Eligible participants who complete all baseline assessment procedures will be randomized to one of two intervention groups: The minimal contact technology-based intervention using the Jawbone UP3 System combined with a monthly intervention telephone call (TECH), or Standard Care.

Standard Care serves as the no treatment control in this project. Participants in this group will receive the typical care from their surgeon following bariatric surgery. No additional interventions will be given to participants randomized to this group.

TECH Intervention: TECH is the experimental group in this project. A minimal-contact technology-based intervention for weight management will be given to this group in addition to the standard or typical care received from their surgeon following bariatric surgery. The following information outlines the protocol for this intervention group.

Dietary Component: Dietary recommendations will be based on the subjects' baseline body weight, with calorie and fat intake goals ranging from 1200-2100 kcal/day and 20-30% of daily calories respectively. The calorie goals are based on intake recommendations that have been shown to result in successful short-term weight loss with fat intake goals consistent with the USDA Dietary Guidelines. To facilitate adoption and maintenance of these dietary intake goals, participants will be provided with meal plans and sample recipes. In addition, participants will be taught how to read food labels and will be provided with The Calorie King Calorie, Fat, and Carbohydrate Counter to facilitate self-monitoring of calorie and fat intake. Intervention lessons will be sent to the participants via email and will also include information related to behavior strategies for achieving the desired calorie and fat intake goals.

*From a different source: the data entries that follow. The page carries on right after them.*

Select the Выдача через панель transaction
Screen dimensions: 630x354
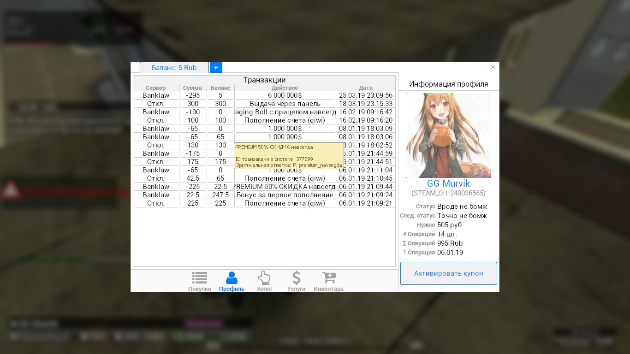285,104
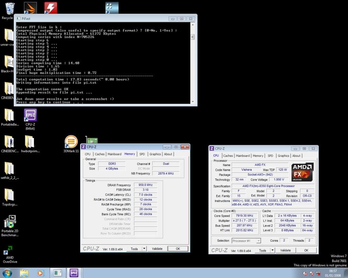Open the Portable 2D Benchmark desktop icon

coord(10,222)
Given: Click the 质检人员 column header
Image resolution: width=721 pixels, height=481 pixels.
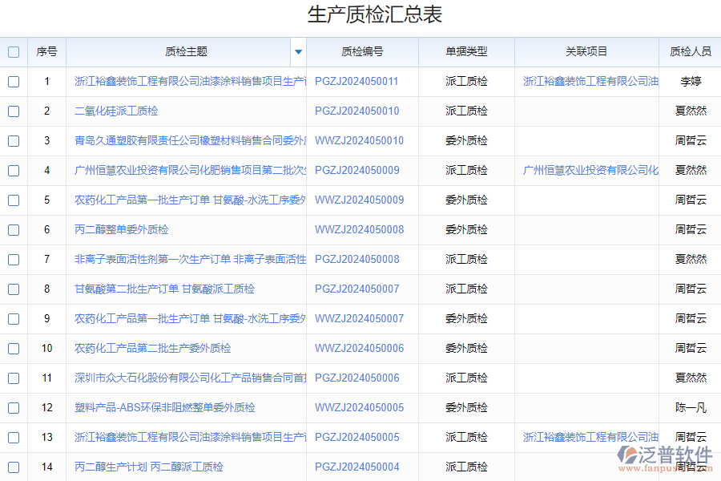Looking at the screenshot, I should pyautogui.click(x=690, y=52).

Physical Activity Component: The physical activity component will include an unsupervised home-based exercise program. Participants will be asked to perform aerobic physical activity recommended at a moderate intensity defined as 3-6 metabolic equivalents (METS). This intensity is similar to brisk walking, however can be achieved through aerobic-based activities of the participants' choice. Equipment will not be provided to the participants. To facilitate adoption of this intensity of physical activity, participants will be provided both a target heart rate (60-70% of age-predicted maximal heart rate) and rating of perceived exertion (11-13 on the 15-category Borg Scale). Baseline physical activity participation will be evaluated and intervention recommendations will be prescribed to progress to 250 minutes per week by 13th week of the intervention, which is consistent with the recommendations of the American College of Sports Medicine (ACSM). Participants will be encouraged to complete the prescribed doses of physical activity each week, with daily goals achieved by performing the activity in one continuous bout or accumulated across several shorts bouts that are each at least 10 minutes in duration. Intervention lessons will be sent to the participants via email and will also include information related to behavior strategies for achieving the desired activity goals for this study.

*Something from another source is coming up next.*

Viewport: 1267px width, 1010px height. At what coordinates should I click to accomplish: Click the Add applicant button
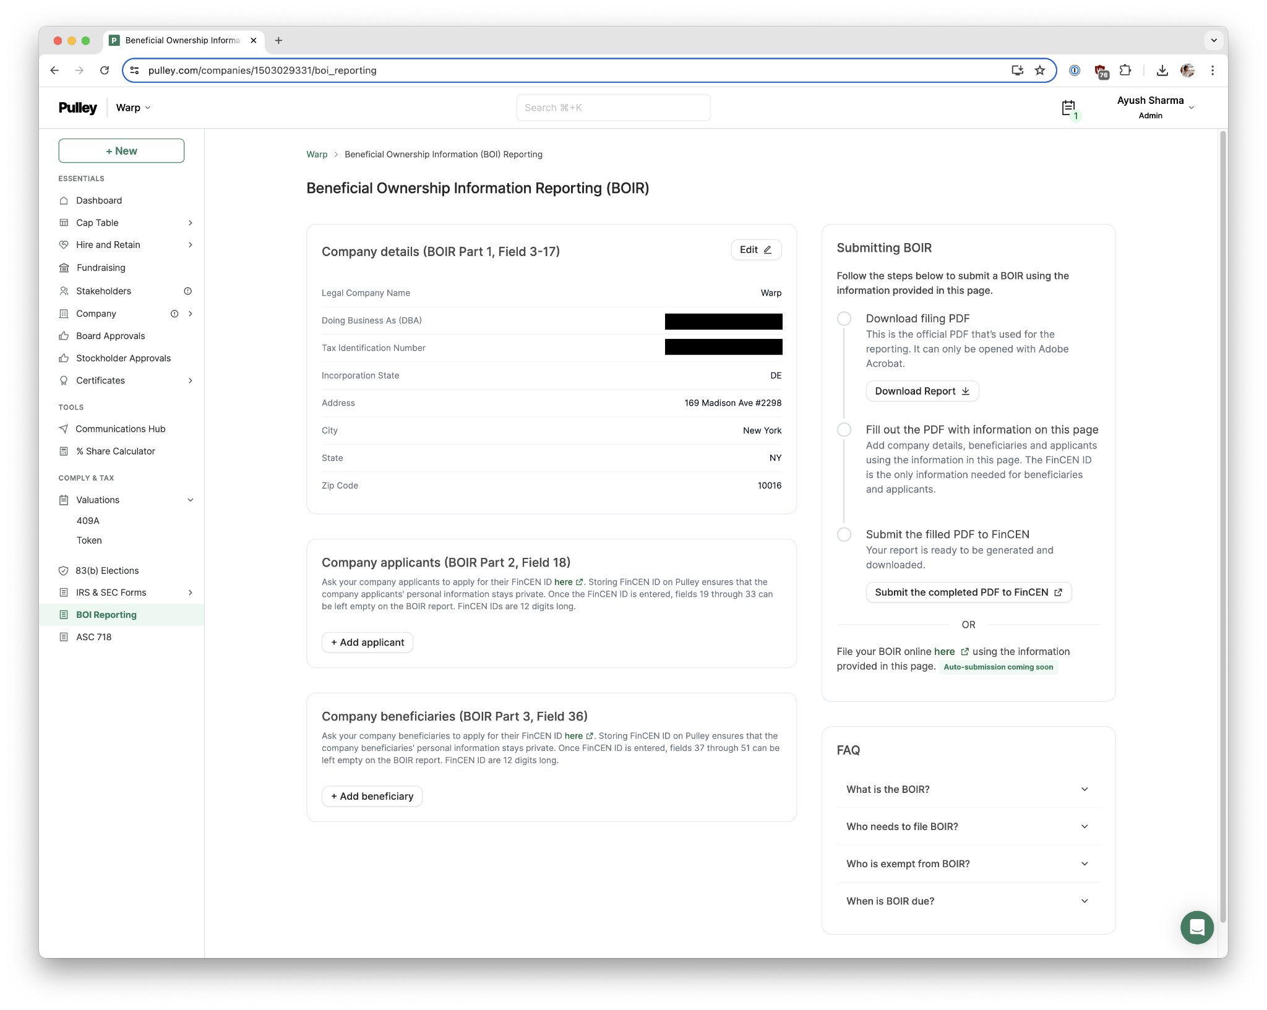[x=368, y=642]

Participants in this group will be provided with the Jawbone UP3 System. The Jawbone UP3 System includes a wearable device to monitor physical activity and energy expenditure that will transmit real-time feedback on calories expended and physical activity directly to a smart phone containing the web-interface/application. In addition, the smart phone supports self-monitoring of dietary behaviors and body weight to provide real-time feedback of goal achievement. A digital smart scale will also be provided to TECH participants. The smart scale (Withings®, Inc.) transmits objective measures of body weight directly to a smart phone application which also interfaces with the Jawbone UP3 System. All technology tools (UP3 system in combination with the smart scale) will allow for self-monitoring of energy expenditure, energy balance, physical activity, dietary intake, and body weight to occur in real-time and within an integrated system. Participants will attend one introductory session in which a tutorial of the components of the Jawbone UP3 System and smart scale will be provided. Individuals will be given confidential login codes which will provide access to the websites and smart phone applications. Login procedures as well as uploading data and Bluetooth® syncing of the technology components will be demonstrated. Detailed written instructions will also be given illustrating these procedures. Additionally, a follow-up call within 1 week of the initial meeting will occur to make sure that all technology components are working properly.

TECH will also initially receive a one-hour lesson on basic guidelines of the weight management intervention. At this time, caloric goals and weekly physical activity recommendations will be explained. To support weight loss behaviors, participants will be encouraged to use the Jawbone UP3 System and smart scale to self-monitor dietary intake, physical activity, and body weight.

Participants in TECH will also receive a scheduled intervention telephone call from a study coach on the following schedule:

-Month 1: One call per week for the first 4 weeks of the study. This will support the participants with making changes to their lifestyle behaviors as a part of the intervention. Additionally, this call will be used to ensure that the technology is functioning properly and that it is being used as intended by the study.

Months 2-6: One call per month. This call will be used to provide continued intervention support in addition.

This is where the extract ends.